W planach kolejne inwestycje
PSS Społem zdaje sobie sprawę z tego, że jeśli chce się utrzymać na szczycie - musi wciąż inwestować. Dlatego modernizuje swoje sklepy i je ulepsza. W planach jest też budowa całkiem nowego obiektu, jednak zarządcy PSS Społem Białystok póki co nie chcą zdradzać szczegółów tej inwestycji.
- Stawiamy nie na rewolucję, a na ewolucję z postępem. Ważna jest dla nas przede wszystkim jakość - mówi Janusz Kulesza, zastępca prezesa PSS Społem. - Chcemy m.in. rozwijać gastronomię, by naszych barów było nie 5, a 15. Podkreślamy, że oferta w nich jest naprawdę bogata i szersza niż w popularnych fast foodach - dodaje.
Obecnie trwa remont sklepu Tęcza przy ul. Brzechwy (róg 42 Pułku Piechoty). Tam też ma powstać bar z opcją drive. Modernizowany będzie też obiekt przy ul. Wrocławskiej.
Aktualnie białostocki PSS zatrudnia 1693 osoby.
Aby zostawić coś potomnym
Z okazji 120-lecia PSS postanowił rozpocząć kampanię wizerunkową w oparciu o trzy filary, którymi są: polskie korzenie i kapitał, tworzenie miejsc pracy oraz wsparcie miasta i regionu.

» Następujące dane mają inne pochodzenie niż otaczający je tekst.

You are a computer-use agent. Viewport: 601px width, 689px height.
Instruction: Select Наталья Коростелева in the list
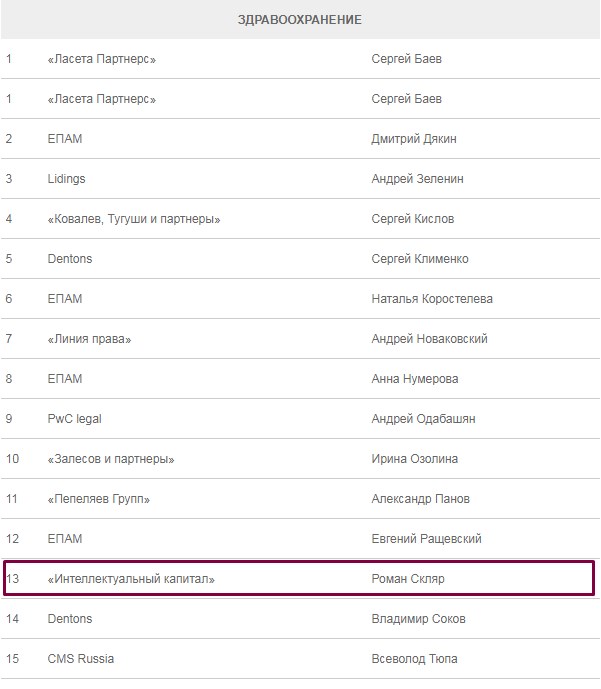(x=432, y=299)
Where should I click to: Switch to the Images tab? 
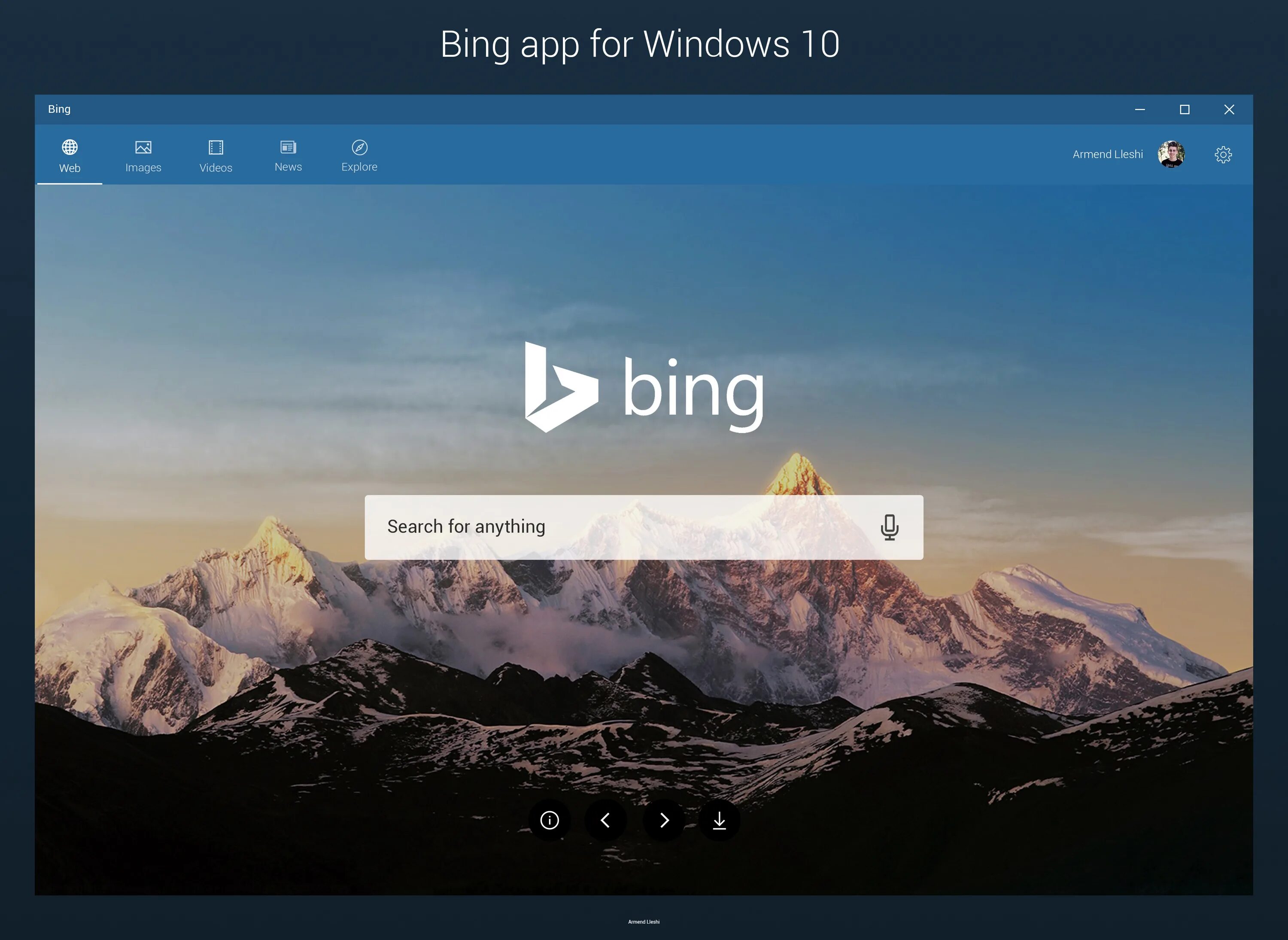143,156

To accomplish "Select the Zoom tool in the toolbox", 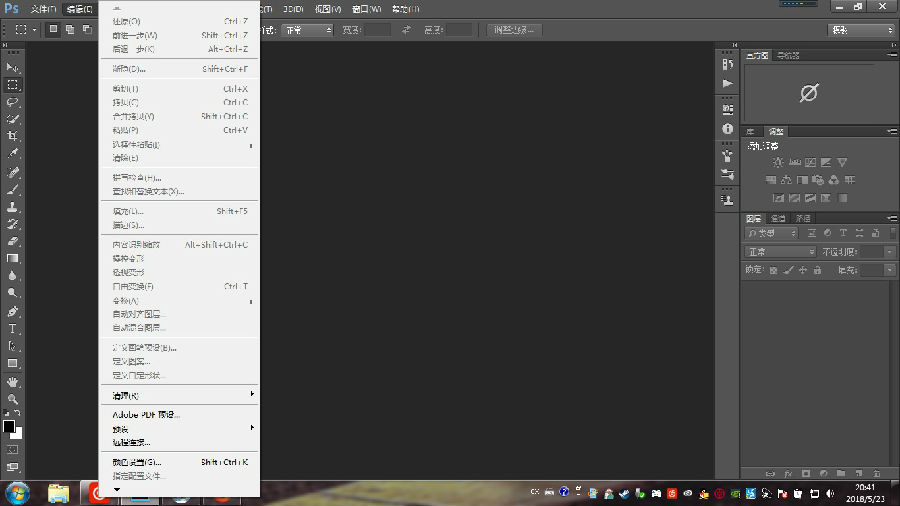I will 13,398.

- W tym tygodniu kampania już zarysowała się w lokalnych mediach. Przez pryzmat tej kampanii chcemy przede wszystkim podziękować naszym klientom - wyjaśnia Joanna Biała z działu marketingu.
Powstał też pomysł zrobienia kapsuły czasu, która na przełomie roku pojawi się w Centrum Astoria. Włożony tam będzie list, w którym opisana będzie m.in. historia spółdzielni. Klienci i miłośnicy spółdzielni także będą mogli się na nim podpisać.
- Kapsuła zostanie otworzona za 120 lat - opowiada Biała.
W październiku w punktach PSS rozpoczną się także działania promocyjne dla klientów.